No one knows the reason for this steady surge in sadness, but experts point to the breakdown of families, the pressures of the information age, and increased isolation. Social environment doesnt cause depression explains psychiatrist John March, M.D., who is heading a nation-wide study of therapies for teen depression. But environmental stress can bring out depression in people who are susceptible. Depression is more than teenage angst. It is an illness of the central nervous system that is common, impairing, and lethal.

Stress may predispose individuals to an initial episode. Several factors associated with physical illness may contribute to the onset or worsening of depression. These include the psychological impact of disability, decline in quality of life, and the loss of relationships.

Medication side effects may also be a contributing factor. Physical illness may also contribute directly to the onset of depression by affecting physiological mechanisms such as neurotransmitters, hormones, and the immune system.

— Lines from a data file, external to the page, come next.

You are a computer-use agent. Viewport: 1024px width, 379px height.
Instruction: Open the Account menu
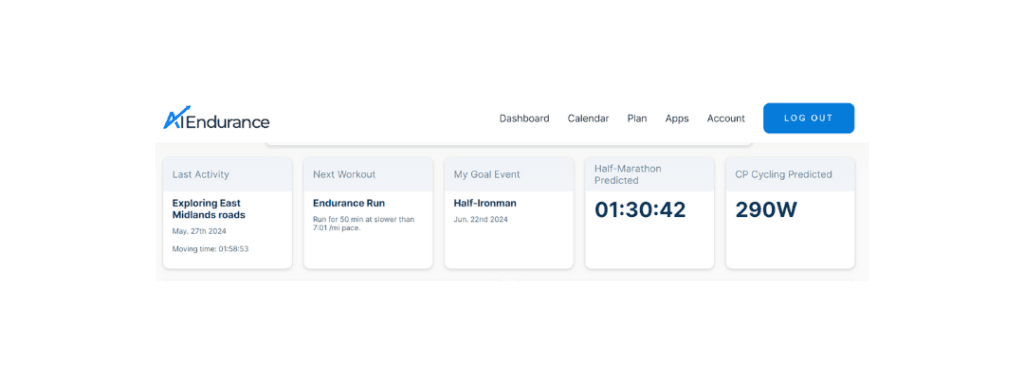coord(726,118)
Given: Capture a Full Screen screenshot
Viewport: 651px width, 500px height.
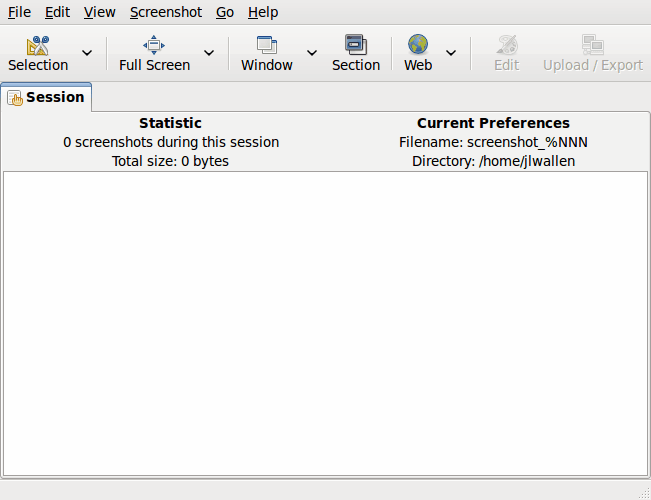Looking at the screenshot, I should pos(154,45).
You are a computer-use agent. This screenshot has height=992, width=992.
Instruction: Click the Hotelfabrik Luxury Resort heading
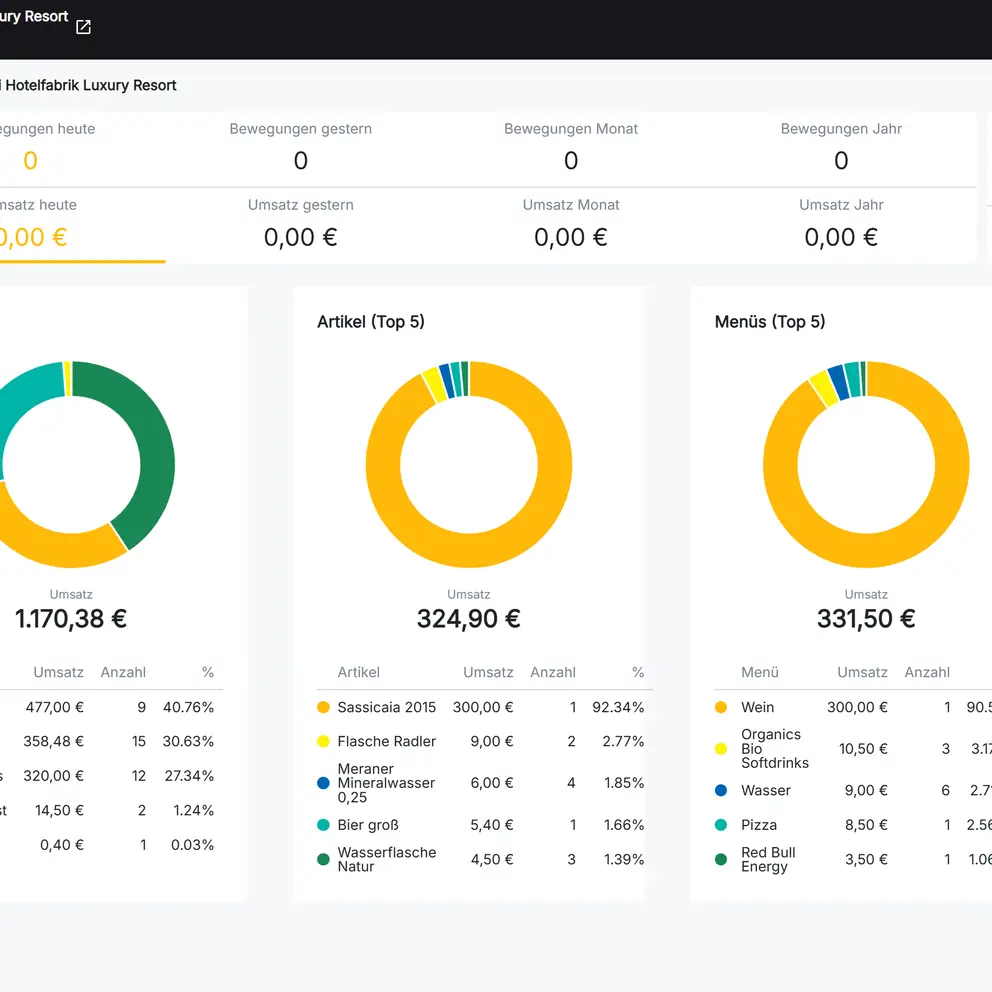pos(90,86)
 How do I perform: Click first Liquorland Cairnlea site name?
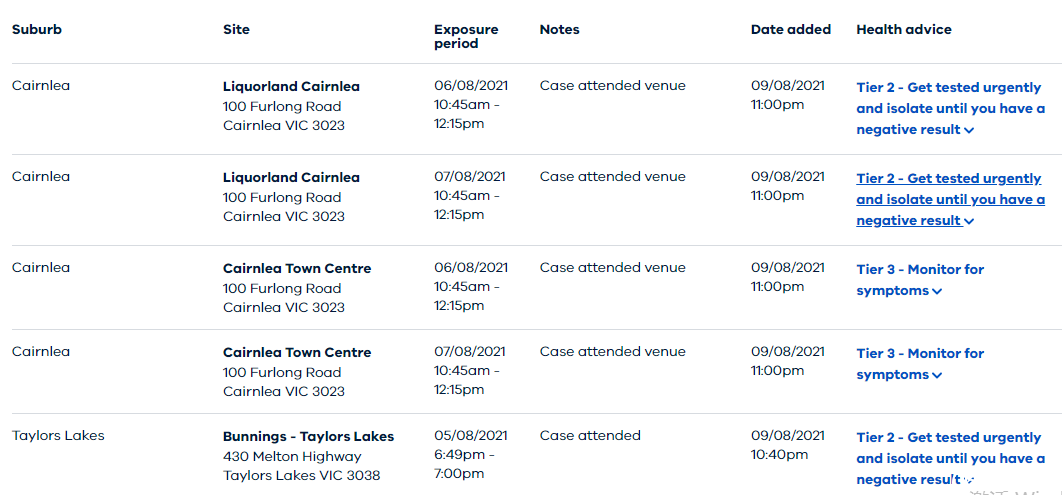click(291, 87)
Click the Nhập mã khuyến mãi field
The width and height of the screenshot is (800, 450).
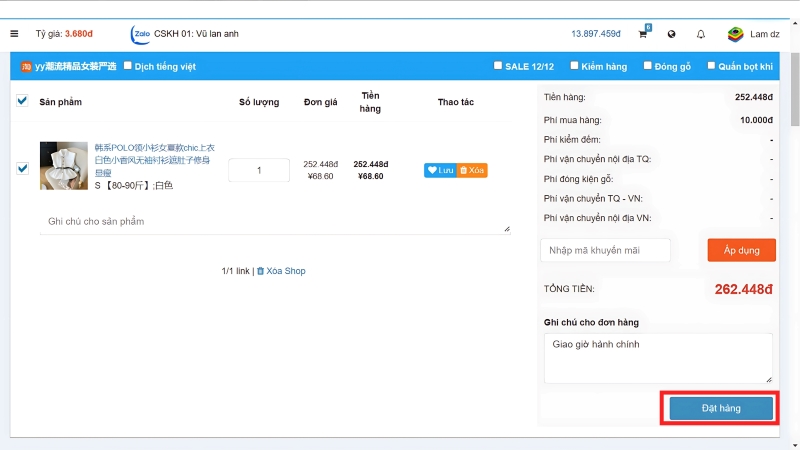point(605,250)
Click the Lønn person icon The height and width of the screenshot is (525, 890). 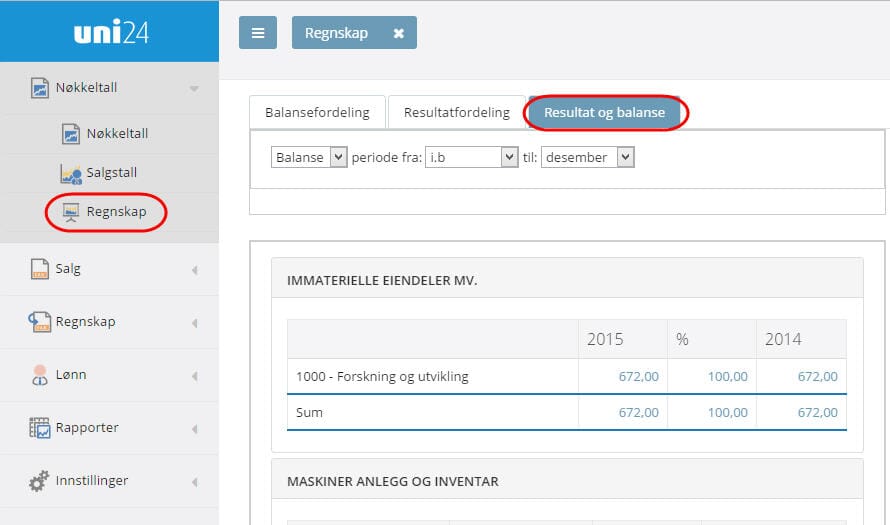point(40,375)
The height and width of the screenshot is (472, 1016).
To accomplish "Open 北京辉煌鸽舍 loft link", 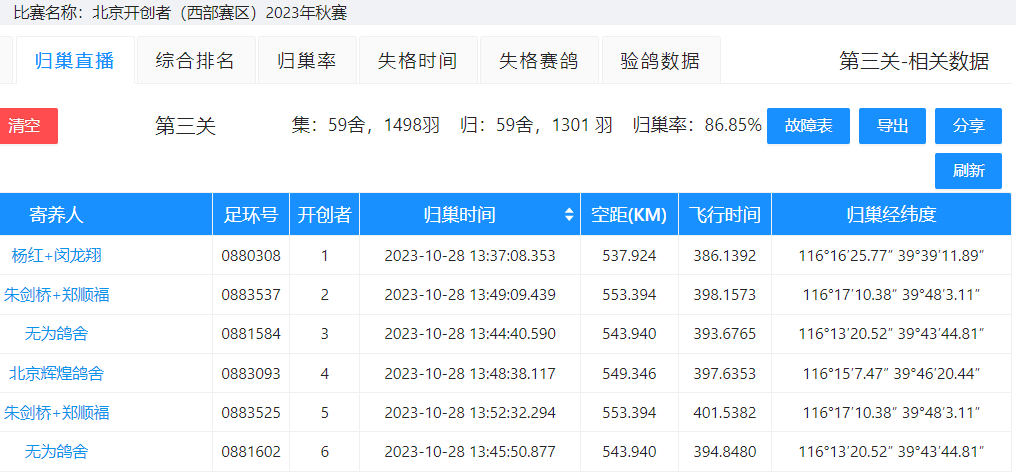I will pos(57,374).
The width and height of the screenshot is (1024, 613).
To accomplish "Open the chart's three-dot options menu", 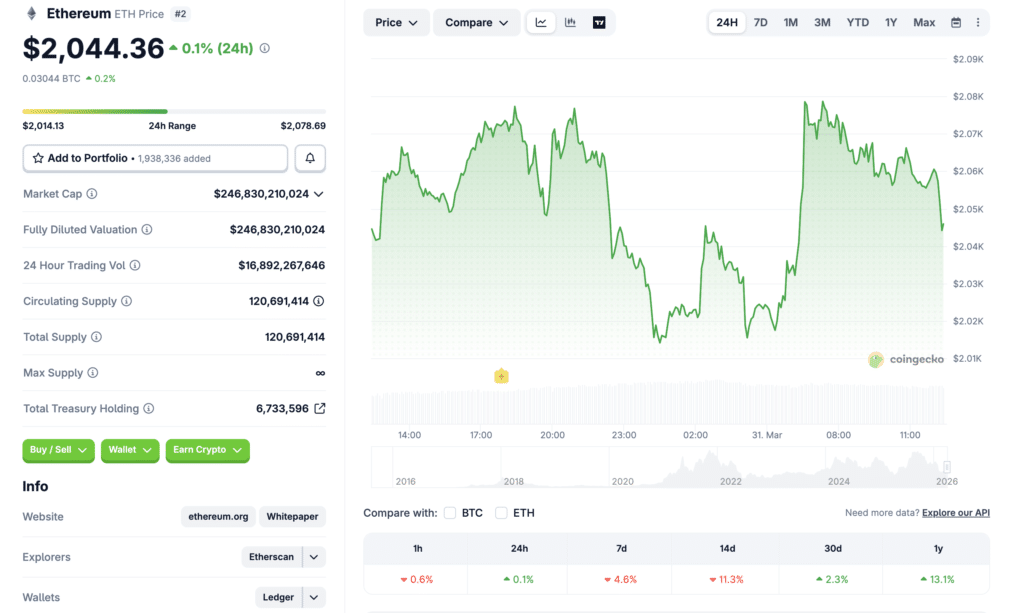I will [978, 22].
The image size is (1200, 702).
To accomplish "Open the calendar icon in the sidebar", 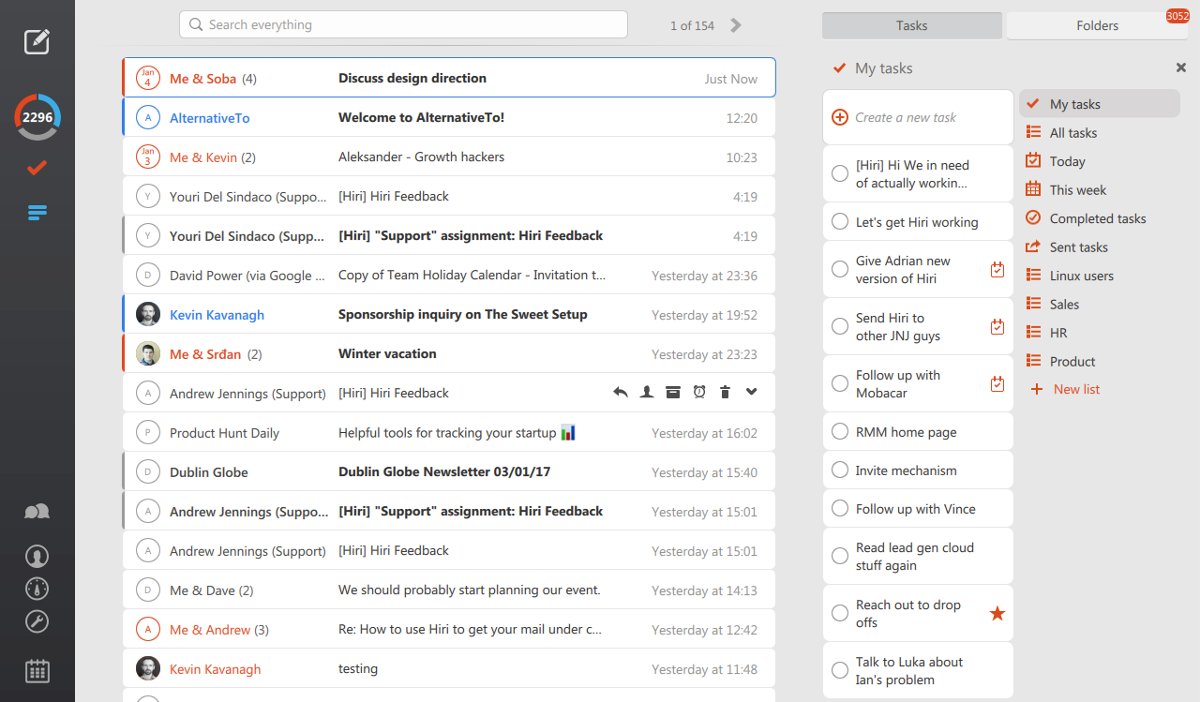I will point(37,670).
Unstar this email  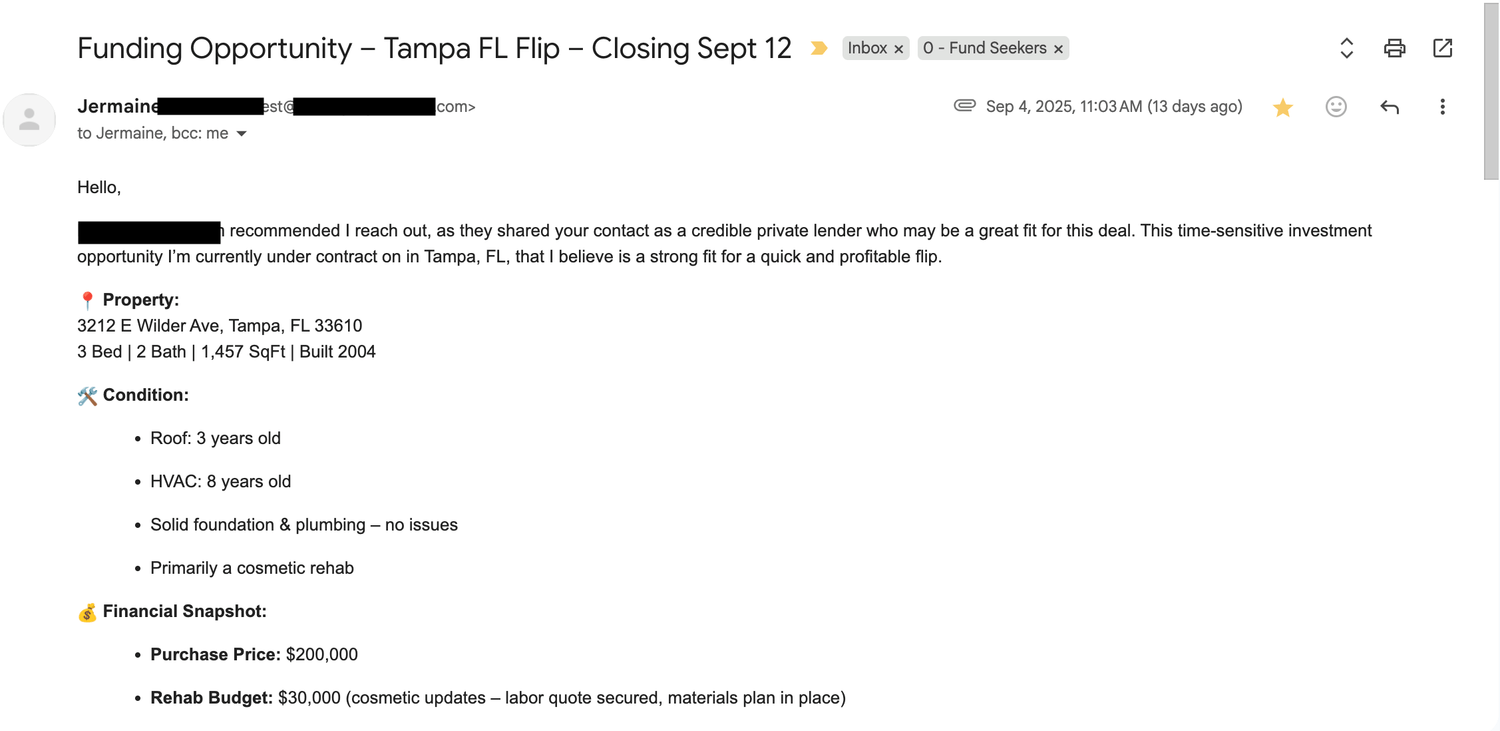point(1283,107)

However, the strongest predictor of depression might be cigarette smoking. Depressed teens may smoke because they think smoking will make them feel better, but nicotine alters brain chemistry and actually worsens symptoms of depression.

Discrimination is another form of a societal stressor, and it can also lead to depression. It can take many forms some as subtle as not being included in a conversation or joke, some as blatant as threats scrawled on a wall, and some as violent as brutal beatings and other hate crimes. Because it can be hard to deal with individually, discrimination is a particularly sinister form of stress. By banding together, however, those who experience discrimination can take action to protect themselves, challenge the ignorance and hateful assumptions that fuel bigotry, and promote a healthier environment for all.

In the last decade, there have been reports of greater intolerance among young people and a greater tolerance for overt expressions and acts of hatred on college and university campuses. In a study by Schellenberg, Hirt, and Sears, attitudes toward homosexuals among students at a Canadian university were measured. Their findings showed that (1) attitudes toward gay men were more negative than attitudes towards lesbians; (2) students in the faculties of Arts or Social Science had more positive attitude than students in Business and Science; (3) women were more positive than men and (4) attitudes toward gay men also improved with time spend at college, but only for male students.